## Exercise
Copy the rows verbatim, beginning at the line that contains "Task: Click the vertical" and stopping after the line that contains "Action: 258,41".

## Provided data
□ □ □ □ □

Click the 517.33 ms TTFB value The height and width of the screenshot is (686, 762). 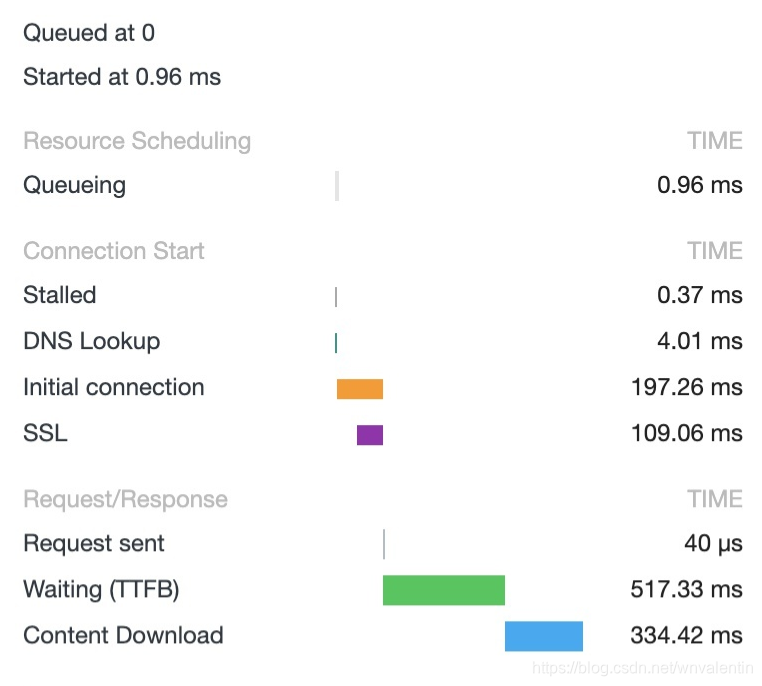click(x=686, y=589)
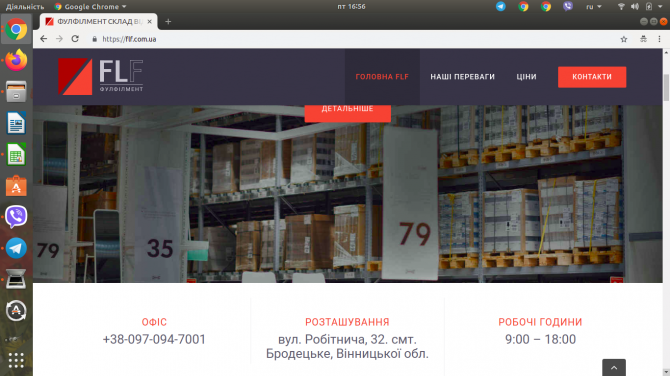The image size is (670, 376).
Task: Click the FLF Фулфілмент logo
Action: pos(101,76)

□ □ □ □ □

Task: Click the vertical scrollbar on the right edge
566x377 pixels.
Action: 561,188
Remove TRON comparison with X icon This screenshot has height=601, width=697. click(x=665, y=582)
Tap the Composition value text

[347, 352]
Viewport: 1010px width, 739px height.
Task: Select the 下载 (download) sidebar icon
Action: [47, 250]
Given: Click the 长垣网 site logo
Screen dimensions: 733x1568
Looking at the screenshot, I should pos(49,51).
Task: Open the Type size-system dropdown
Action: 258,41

□ □ □ □ □

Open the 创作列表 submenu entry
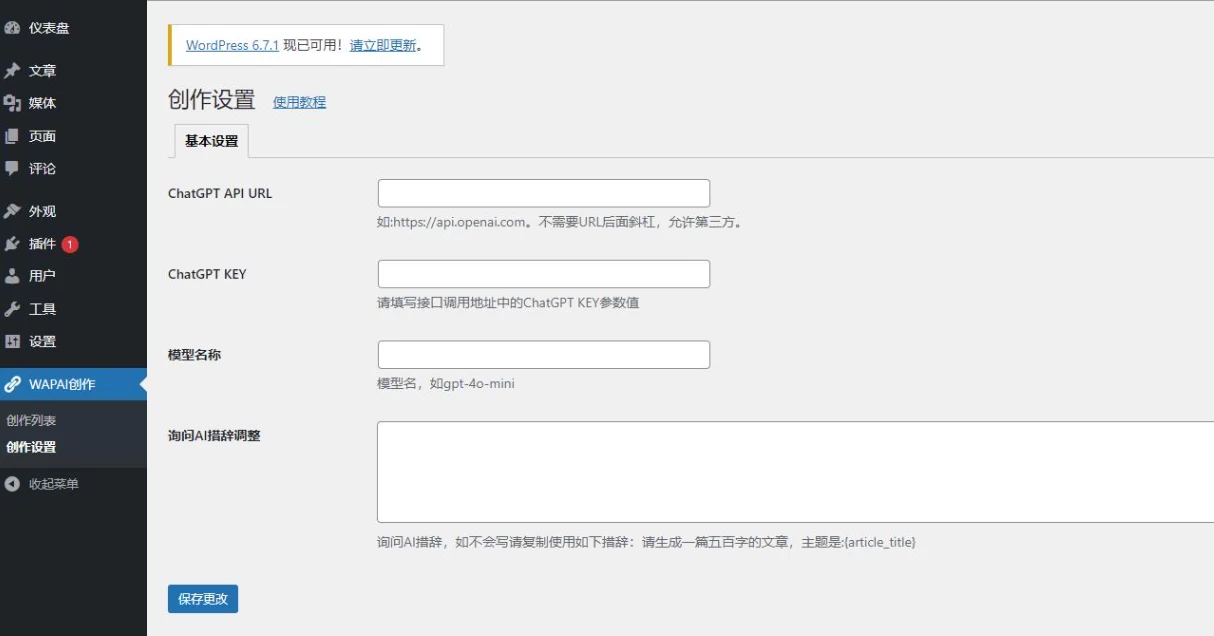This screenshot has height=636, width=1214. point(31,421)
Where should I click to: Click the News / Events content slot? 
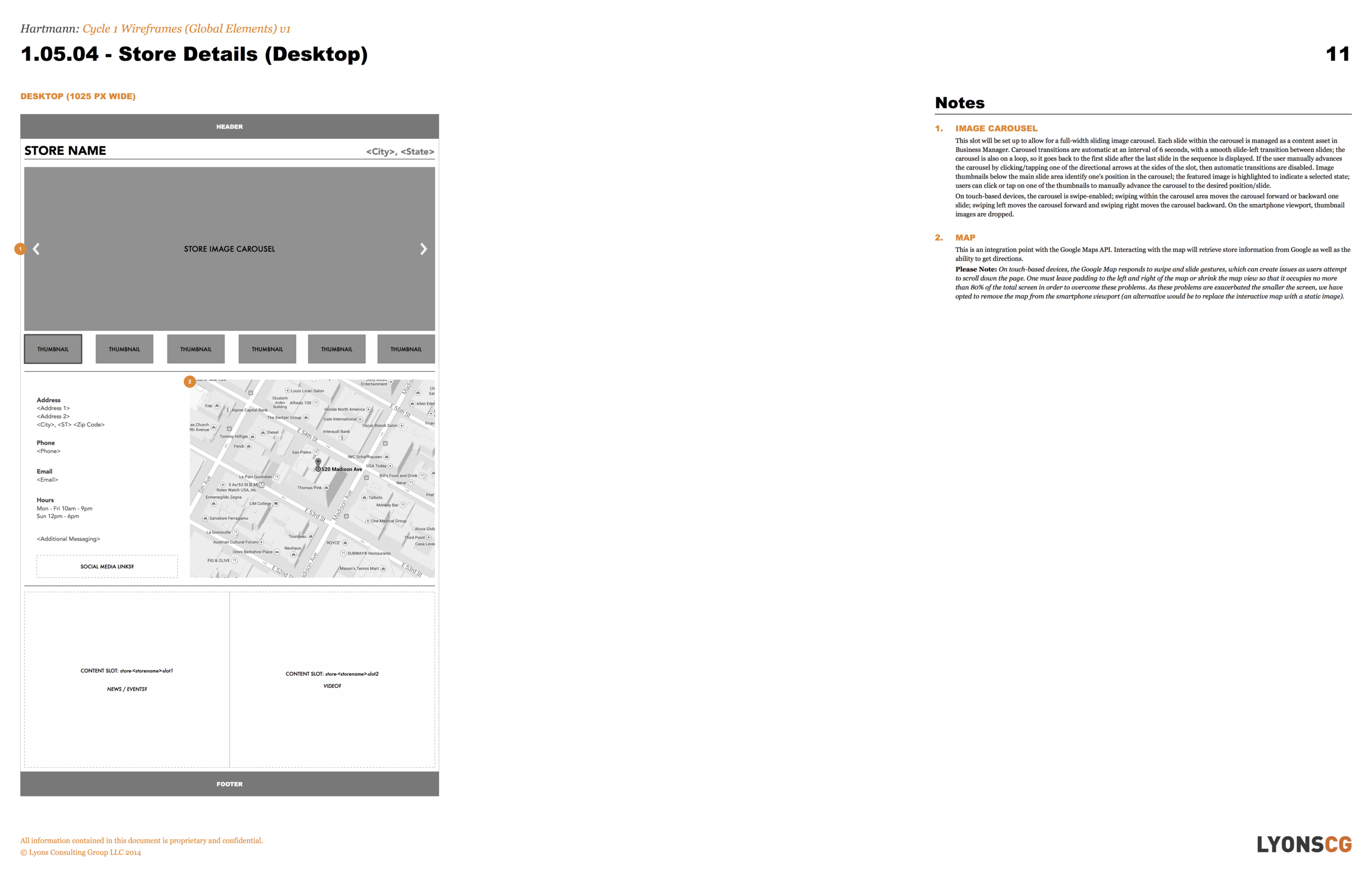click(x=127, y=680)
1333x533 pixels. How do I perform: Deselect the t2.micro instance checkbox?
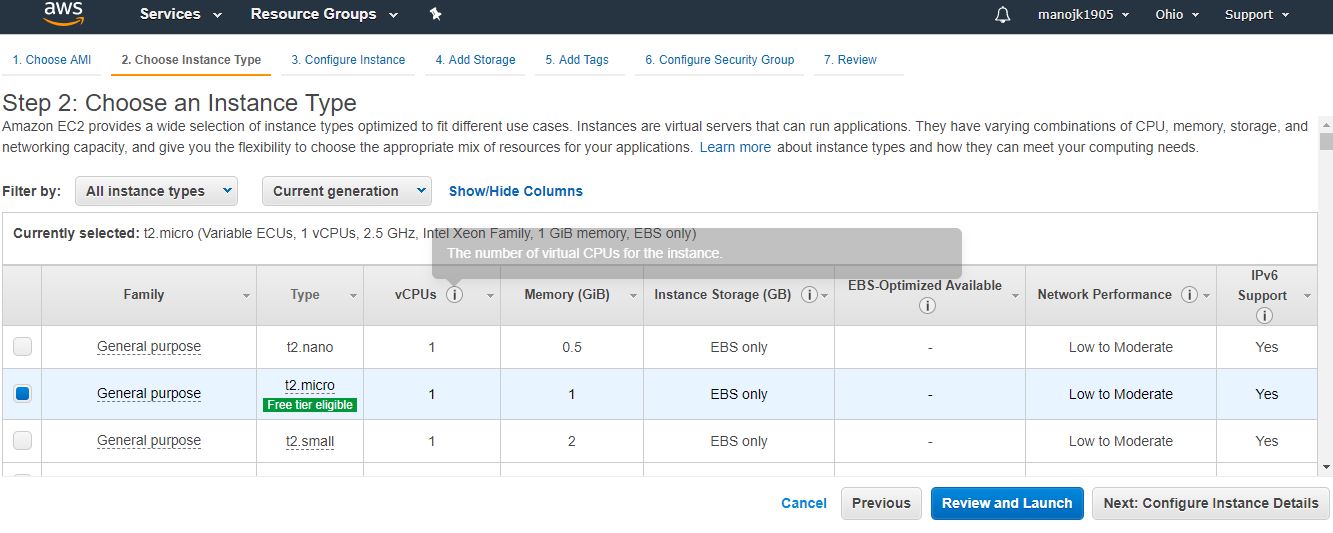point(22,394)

□ □ □ □ □

## Right answer
Task: Click the vertical scrollbar on the right edge
566x377 pixels.
Action: 561,188
Remove TRON comparison with X icon This screenshot has height=601, width=697. click(x=665, y=582)
Tap the Composition value text

[347, 352]
Viewport: 1010px width, 739px height.
Task: Select the 下载 (download) sidebar icon
Action: [47, 250]
Given: Click the 长垣网 site logo
Screen dimensions: 733x1568
Looking at the screenshot, I should pos(49,51).
Task: Open the Type size-system dropdown
Action: 258,41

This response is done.